Global companies take actions to address climate change
china.org.cn / chinagate.cn by Guo Yiming, November 5, 2015 Adjust font size:
Companies globally are taking actions and making investments to prepare for the transition to a low carbon economy, according to a report launched in Beijing yesterday by the Carbon Disclosure Project (CDP), a London-based international non-profit organization.
A launch event of the CDP Climate Change Report 2015 is held in Beijing on Nov. 4, 2015. [Photo by Gong Yingchun/China.org.cn] |
The CDP Climate Change Report 2015, charting the changed corporate landscape by comparing data from 1,997 companies in 51 countries around the world this year with 1,799 in 2010, shows 94 percent of the companies allocate responsibility for climate issues to the board or to senior management and three quarters are incentivizing employees through financial and non-financial means to manage climate issues.
Additionally, the percentage of companies setting targets to reduce emissions has also grown significantly, with 44 percent of them setting goals to reduce their total greenhouse gas emissions and 50 percent having goals to reduce emissions per unit of output, up from 27 percent and 20 percent in 2010, respectively.
Moreover, the report also highlights the impressive progress that Chinese companies have made in energy conservation and emission reduction. Nearly 60 percent of them (who have replied to the CDP's questionnaire) have set absolute emission reduction targets, the report said, adding that being inspired by policies for tackling climate change, more and more Chinese companies have become more willing to cut emissions and conserve energy.
In recent years, China has achieved significant results in reducing carbon emissions and conserving energy. "The share of China's energy conservation over the past two decades accounts for 52 percent of the world's total amount," Xie Zhenhua, special representative for climate change of China, told China.org.cn during the 21st BASIC Ministerial Meeting on Climate Change held in Beijing on Oct. 31, in which ministers from four countries, namely Brazil, South Africa, India and China, expressed their unequivocal commitment in a bid to achieve success at the upcoming Paris climate talks.
Based on current achievements, China will continue to step up efforts to accelerate its transition to low carbon development.
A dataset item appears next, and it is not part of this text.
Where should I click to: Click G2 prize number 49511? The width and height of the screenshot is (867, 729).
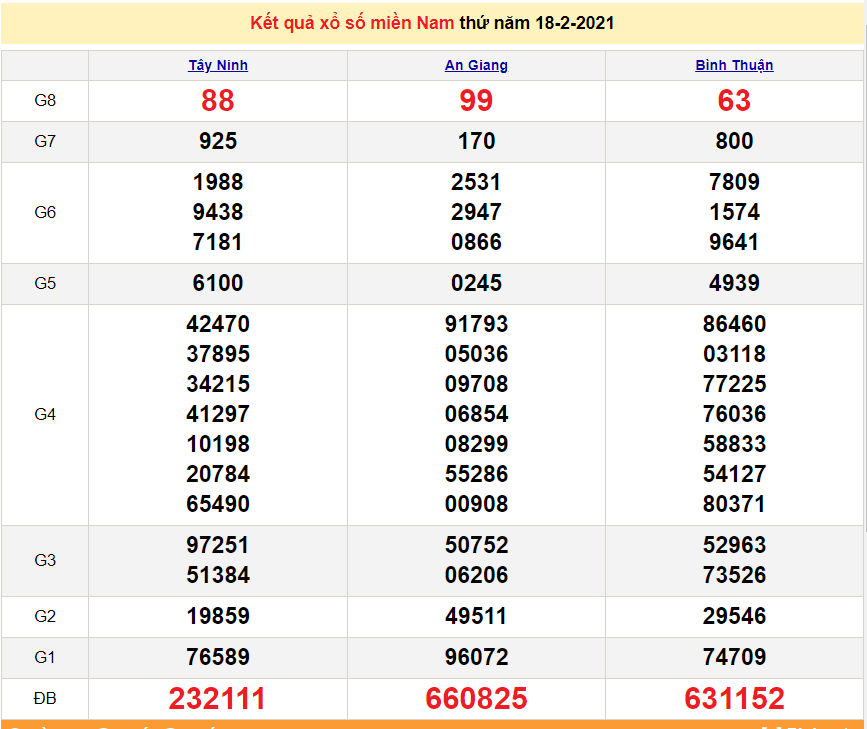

In the recently concluded 5th Plenary Session of 18th CPC Central Committee, a meeting to discuss and give suggestions to China's 13th Five-Year Plan, a blueprint for the country's economic and social development from 2016 to 2020, China stressed the importance of "green development." The proposals approved during this meeting pointed out that the country will pursue low-carbon and sustainable development, and build a clean, efficient energy system.
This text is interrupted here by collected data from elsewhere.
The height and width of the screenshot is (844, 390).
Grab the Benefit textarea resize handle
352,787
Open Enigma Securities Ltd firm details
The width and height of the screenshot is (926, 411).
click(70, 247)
Li Gao, the deputy director general of the Department of Climate Change of the National Development and Reform Commission, said that "the green development demonstrates China's understanding that development has undergone some significant changes, highlighting the important role that low carbon development and addressing climate change plays in China's economic development and the ecological civilization construction."
The report was launched ahead of COP21, also known as the Paris Climate Conference, a pivotal meeting which will be held in December in a bid to reach a new climate deal for reducing carbon emissions after 2020.
Paul Dickinson, executive chairman of the CDP, pointed out that a successful Paris agreement would set the world on course for a goal of net zero emissions by the end of this century, providing business and investors with a clear, long-term trajectory against which to plan strategy and investment.
He was quoted as saying that decarbonizing the global economy is an ambitious undertaking. "But the actions that companies are already taking show that corporate leaders have understood the size of the challenge, and the importance of meeting it," he explained.
"The momentum of business action on climate change suggests we have reached a tipping point, where companies are poised to achieve their full potential," he added.
Despite good progress in addressing climate change, it needs to accelerate. Governments have committed to hold global temperature rise under 2 degrees Celsius. But the Intergovernmental Panel on Climate Change (IPCC) calculates that to do this, global emissions need to fall between 41 percent and 72 percent by 2050. "Although more companies are setting emission targets, few of them are in line with this goal," the report highlighted.
The world needs to rapidly reduce emissions to prevent the worst effects brought on by climate change, the report concluded. Thus both companies and investors should redouble their efforts to confront the challenges of climate change in the years to come.